-- Begin Data entries --

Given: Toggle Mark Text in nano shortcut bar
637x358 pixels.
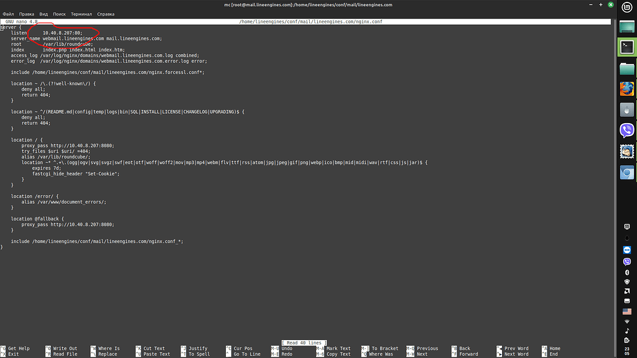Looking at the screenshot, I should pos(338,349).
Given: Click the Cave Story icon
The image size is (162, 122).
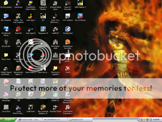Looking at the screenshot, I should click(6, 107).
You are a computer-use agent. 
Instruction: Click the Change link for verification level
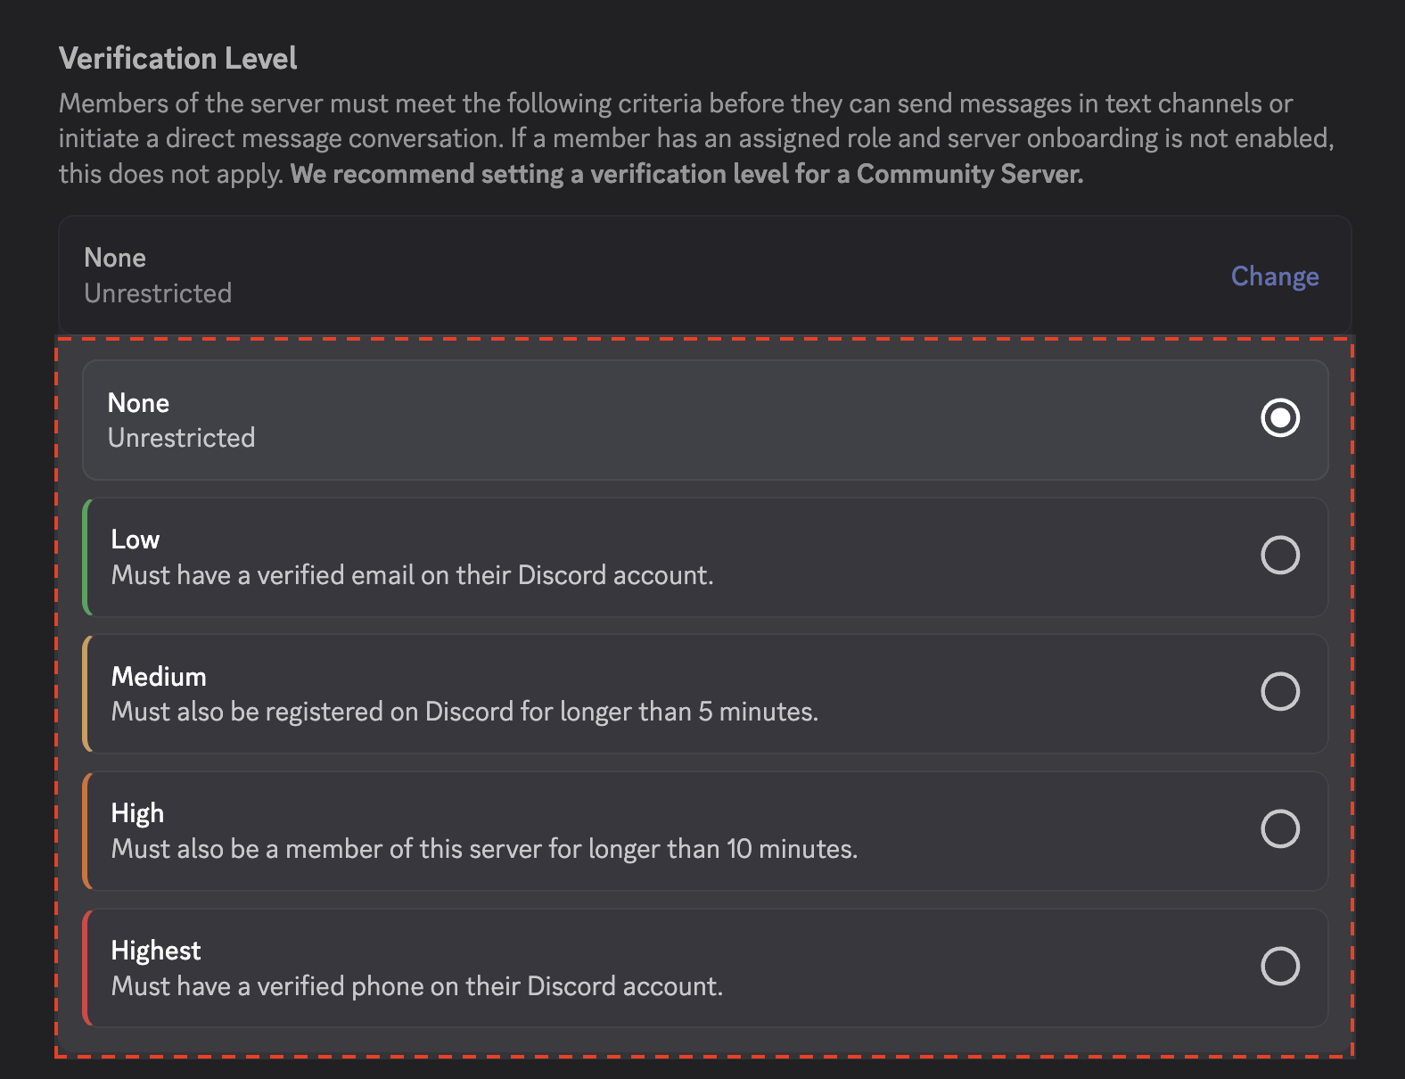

-- End Data entries --
-- Begin Data entries --

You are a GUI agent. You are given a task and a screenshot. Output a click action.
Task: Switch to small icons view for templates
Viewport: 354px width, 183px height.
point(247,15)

-- End Data entries --

*Exercise details*. Quote the entries word for word from the line with "Given: Toggle Mark Text in nano shortcut bar" to the line with "Instruction: Click the", including both of those lines. Leave the pictures out.

*Answer to the task*.
Given: Toggle Mark Text in nano shortcut bar
637x358 pixels.
Looking at the screenshot, I should pos(338,349).
Given: Click the Cave Story icon
The image size is (162, 122).
Looking at the screenshot, I should click(6, 107).
You are a computer-use agent. 
Instruction: Click the Change link for verification level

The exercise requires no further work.